> _DOCUMENT SECTION_
■ ■ ■ ■ ■
The slogans raised by the attacking Muslim crowds were those of the Muslim League, such as ‘League Zindabad’ ‘Pakistan Zindabad’; ‘Larke Lenge Pakistan’, ‘Marke Lenge Pakistan’.
5. All those who resisted were butchered. Sometimes they were shot, for the rioters had a few shot-guns with them.
Sometimes people were killed even when there was no resistance offered or expected I have on record cases where 50 to 60 members of one family were brutally murdered. Some families lost all their male members.
6. (Is about the description and habitat of those who indulged in these crimes.)
7. Even after looting, arson and murder the Hindus in the locality were not safe unless they embraced Islam. The Hindu population therefore to save themselves had to embrace Islam en masse. All the images of gods in Hindu houses were destroyed and all the Hindu temples of the affected area were looted and burnt.
8. There have been cases of forcible marriages There have been cases of abduction.
■ ■ ■ ■ ■
> _EXERCISE MATERIALS_
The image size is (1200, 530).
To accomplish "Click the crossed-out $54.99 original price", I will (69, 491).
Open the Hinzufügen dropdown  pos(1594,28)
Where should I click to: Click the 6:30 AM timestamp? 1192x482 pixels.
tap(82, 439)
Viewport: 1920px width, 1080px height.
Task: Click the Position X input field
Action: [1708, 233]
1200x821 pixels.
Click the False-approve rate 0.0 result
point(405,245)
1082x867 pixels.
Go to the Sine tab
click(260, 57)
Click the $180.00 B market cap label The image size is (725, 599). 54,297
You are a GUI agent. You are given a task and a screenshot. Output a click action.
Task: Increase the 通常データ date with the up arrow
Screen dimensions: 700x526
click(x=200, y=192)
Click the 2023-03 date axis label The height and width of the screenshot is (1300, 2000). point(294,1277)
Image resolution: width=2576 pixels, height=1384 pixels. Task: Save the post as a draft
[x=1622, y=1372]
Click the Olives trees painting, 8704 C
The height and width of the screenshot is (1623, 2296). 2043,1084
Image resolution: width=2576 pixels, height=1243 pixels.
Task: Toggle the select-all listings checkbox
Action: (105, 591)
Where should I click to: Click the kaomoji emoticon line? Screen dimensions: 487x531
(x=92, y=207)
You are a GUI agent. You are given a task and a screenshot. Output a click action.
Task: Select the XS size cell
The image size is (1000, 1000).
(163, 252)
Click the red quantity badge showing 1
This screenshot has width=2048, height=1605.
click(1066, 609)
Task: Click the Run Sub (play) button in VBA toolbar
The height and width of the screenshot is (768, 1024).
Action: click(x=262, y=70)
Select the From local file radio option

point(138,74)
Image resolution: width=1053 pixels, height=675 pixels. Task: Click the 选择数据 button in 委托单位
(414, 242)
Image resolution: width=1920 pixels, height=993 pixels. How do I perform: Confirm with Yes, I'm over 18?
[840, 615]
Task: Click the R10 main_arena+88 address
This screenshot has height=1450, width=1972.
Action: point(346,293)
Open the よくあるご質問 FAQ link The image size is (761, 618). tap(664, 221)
■ ■ ■ ■ ■
> _PROBLEMS_
A) Return the part of the riot account from "Sometimes people were" to "their male members.", word for word.
B) Retype the records from their first line to the line with "Click the 2023-03", both included, exactly as they stand.

> _TASK-BY-TASK OUTPUTS_
A)
Sometimes people were killed even when there was no resistance offered or expected I have on record cases where 50 to 60 members of one family were brutally murdered. Some families lost all their male members.

B)
The image size is (1200, 530).
To accomplish "Click the crossed-out $54.99 original price", I will (69, 491).
Open the Hinzufügen dropdown  pos(1594,28)
Where should I click to: Click the 6:30 AM timestamp? 1192x482 pixels.
tap(82, 439)
Viewport: 1920px width, 1080px height.
Task: Click the Position X input field
Action: [1708, 233]
1200x821 pixels.
Click the False-approve rate 0.0 result
point(405,245)
1082x867 pixels.
Go to the Sine tab
click(260, 57)
Click the $180.00 B market cap label The image size is (725, 599). 54,297
You are a GUI agent. You are given a task and a screenshot. Output a click action.
Task: Increase the 通常データ date with the up arrow
Screen dimensions: 700x526
click(x=200, y=192)
Click the 2023-03 date axis label The height and width of the screenshot is (1300, 2000). point(294,1277)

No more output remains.